Opioids Not Better Than Non-Opioids For Chronic Pain

Healthcare workers have a tendency of prescribing opioids to patients suffering from moderate to severe pain. Over the past two decades, it has become obvious that the opioids are dangerous drugs with many side effects. Dozens of cases of opioid overdoses are reported every day across the country.

The opioid epidemic has resulted in a significant criticism and evaluation of how healthcare workers manager pain and if there are other safer options. The general feeling in the medical community is that opioids are the most effective pain relieving medications but is this really true?

A recent study compared nonopioid drugs to opioids drugs in patients with knee or hip osteoarthritis or persistent low back pain. The results are astounding.

Way before opioids became a public health crisis, Dr. Erin Krebs, a medical fellow from North Carolina in had observed that many patients who were prescribed opioids for low back pain and arthritis were not better-off.  Instead many were becoming addicted to these drugs.

She decided to do a literature search on the long-term use of opioids and found that most early clinical trials were short-term (around 8-12 weeks) and all studies only compared the opioids to a sugar pill.

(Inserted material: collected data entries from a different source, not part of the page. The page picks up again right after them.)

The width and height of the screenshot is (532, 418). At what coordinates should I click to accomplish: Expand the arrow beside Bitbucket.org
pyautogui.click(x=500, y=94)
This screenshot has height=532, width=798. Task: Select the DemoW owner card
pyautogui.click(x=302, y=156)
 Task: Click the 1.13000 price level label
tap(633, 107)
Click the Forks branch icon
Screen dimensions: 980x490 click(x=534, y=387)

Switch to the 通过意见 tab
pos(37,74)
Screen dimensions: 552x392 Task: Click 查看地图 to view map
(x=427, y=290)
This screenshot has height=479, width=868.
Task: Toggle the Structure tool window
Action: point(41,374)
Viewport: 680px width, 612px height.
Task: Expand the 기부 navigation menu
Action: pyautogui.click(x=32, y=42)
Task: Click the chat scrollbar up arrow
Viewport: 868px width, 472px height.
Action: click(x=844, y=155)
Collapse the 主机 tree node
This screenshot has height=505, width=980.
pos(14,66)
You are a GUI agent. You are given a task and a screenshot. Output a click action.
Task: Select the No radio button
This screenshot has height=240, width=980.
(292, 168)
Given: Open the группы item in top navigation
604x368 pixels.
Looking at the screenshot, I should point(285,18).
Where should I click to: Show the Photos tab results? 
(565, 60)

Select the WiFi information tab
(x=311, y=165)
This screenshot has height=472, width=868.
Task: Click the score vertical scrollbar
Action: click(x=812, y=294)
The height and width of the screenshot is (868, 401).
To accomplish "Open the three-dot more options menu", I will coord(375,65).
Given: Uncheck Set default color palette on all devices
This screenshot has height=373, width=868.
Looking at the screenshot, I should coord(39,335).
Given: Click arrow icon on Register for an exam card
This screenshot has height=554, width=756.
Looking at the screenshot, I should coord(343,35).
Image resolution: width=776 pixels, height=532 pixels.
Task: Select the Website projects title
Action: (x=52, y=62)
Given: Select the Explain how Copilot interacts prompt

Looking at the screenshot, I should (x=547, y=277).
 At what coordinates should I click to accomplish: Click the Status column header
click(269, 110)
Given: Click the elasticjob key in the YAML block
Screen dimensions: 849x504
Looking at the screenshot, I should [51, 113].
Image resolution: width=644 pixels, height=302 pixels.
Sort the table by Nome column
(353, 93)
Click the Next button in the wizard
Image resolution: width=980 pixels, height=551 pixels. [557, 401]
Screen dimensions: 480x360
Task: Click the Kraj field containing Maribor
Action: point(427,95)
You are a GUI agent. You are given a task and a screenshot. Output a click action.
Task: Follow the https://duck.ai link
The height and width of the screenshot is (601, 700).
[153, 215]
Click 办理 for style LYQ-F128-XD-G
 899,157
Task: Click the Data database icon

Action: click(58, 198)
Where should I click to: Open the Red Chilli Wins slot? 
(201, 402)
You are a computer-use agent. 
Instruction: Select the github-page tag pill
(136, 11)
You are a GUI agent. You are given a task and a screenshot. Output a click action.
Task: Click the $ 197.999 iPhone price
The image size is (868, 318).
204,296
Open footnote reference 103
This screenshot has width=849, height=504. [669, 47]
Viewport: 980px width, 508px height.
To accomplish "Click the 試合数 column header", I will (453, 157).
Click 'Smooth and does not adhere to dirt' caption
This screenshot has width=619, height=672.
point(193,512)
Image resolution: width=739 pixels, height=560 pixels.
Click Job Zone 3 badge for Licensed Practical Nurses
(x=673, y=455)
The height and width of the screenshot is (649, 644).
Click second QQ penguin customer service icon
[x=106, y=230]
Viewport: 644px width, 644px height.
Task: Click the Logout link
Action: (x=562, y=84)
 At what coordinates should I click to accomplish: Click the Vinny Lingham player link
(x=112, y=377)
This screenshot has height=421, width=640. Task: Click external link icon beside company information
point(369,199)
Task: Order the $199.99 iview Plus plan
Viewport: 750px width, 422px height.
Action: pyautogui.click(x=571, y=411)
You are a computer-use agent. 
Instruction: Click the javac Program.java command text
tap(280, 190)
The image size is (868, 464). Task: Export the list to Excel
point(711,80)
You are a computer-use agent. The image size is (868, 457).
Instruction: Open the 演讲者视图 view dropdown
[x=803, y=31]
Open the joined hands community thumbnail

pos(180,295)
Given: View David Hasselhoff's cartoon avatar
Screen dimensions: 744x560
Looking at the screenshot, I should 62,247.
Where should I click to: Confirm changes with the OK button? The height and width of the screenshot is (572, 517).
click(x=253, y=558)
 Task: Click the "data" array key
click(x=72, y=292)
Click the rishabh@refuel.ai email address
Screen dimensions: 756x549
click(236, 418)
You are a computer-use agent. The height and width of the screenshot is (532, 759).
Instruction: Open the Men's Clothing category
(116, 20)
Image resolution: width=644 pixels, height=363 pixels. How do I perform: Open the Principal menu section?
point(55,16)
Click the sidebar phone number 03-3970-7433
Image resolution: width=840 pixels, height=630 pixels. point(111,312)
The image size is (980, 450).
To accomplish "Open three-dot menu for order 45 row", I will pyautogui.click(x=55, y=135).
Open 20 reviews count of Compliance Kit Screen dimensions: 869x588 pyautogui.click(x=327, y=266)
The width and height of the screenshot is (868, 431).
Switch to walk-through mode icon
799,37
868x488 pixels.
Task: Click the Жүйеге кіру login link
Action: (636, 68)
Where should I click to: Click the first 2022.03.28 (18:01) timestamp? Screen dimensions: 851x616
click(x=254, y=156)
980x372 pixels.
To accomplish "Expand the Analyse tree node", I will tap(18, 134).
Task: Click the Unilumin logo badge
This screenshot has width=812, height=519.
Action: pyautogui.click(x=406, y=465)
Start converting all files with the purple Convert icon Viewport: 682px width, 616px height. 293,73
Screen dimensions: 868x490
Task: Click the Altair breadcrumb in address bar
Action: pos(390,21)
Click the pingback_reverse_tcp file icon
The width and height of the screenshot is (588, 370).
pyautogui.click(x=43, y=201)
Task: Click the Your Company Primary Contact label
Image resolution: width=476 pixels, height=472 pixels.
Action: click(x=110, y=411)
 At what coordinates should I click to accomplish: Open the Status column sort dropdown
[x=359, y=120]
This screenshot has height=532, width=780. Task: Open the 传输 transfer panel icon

She then conducted a large-scale study where the use of opioids and non-opioids could be compared in patients with chronic pain. What she and her colleagues discovered was that nonopioids were far more effective for chronic pain and much safer than opioids. The study had just been published in JAMA.

In the study, the researchers compared opiates like morphine, hydrocodone, and oxycodone to nonopioids like acetaminophen, naproxen or meloxicam. The pain intensity and function were measured over 12 months.

The striking results were that patients treated with opioids did no better than those on non-opioids. The study also revealed that opioids were not only as effective as nonopioids, but they also had serious side effects, including the risk of addiction, development of tolerance and even death.

Most experts believe that it is the big pharmaceutical companies who consistently promote opioids for chronic pain management, without having any solid clinical evidence that these drugs are actually effective.

With the current opioid epidemic in full swing, perhaps this study will finally change physician attitudes in the management of pain. However, it is important to note that opioids are still effective drugs for pain caused by cancers and patients should not be denied these drugs when needed.

The management of pain is complex, and even today we do not know which population will benefit from opioids or nonopioids. In the meantime, physicians should start to change their prescribing habits in favor of nonopioids and use opioids at low doses only when indicated.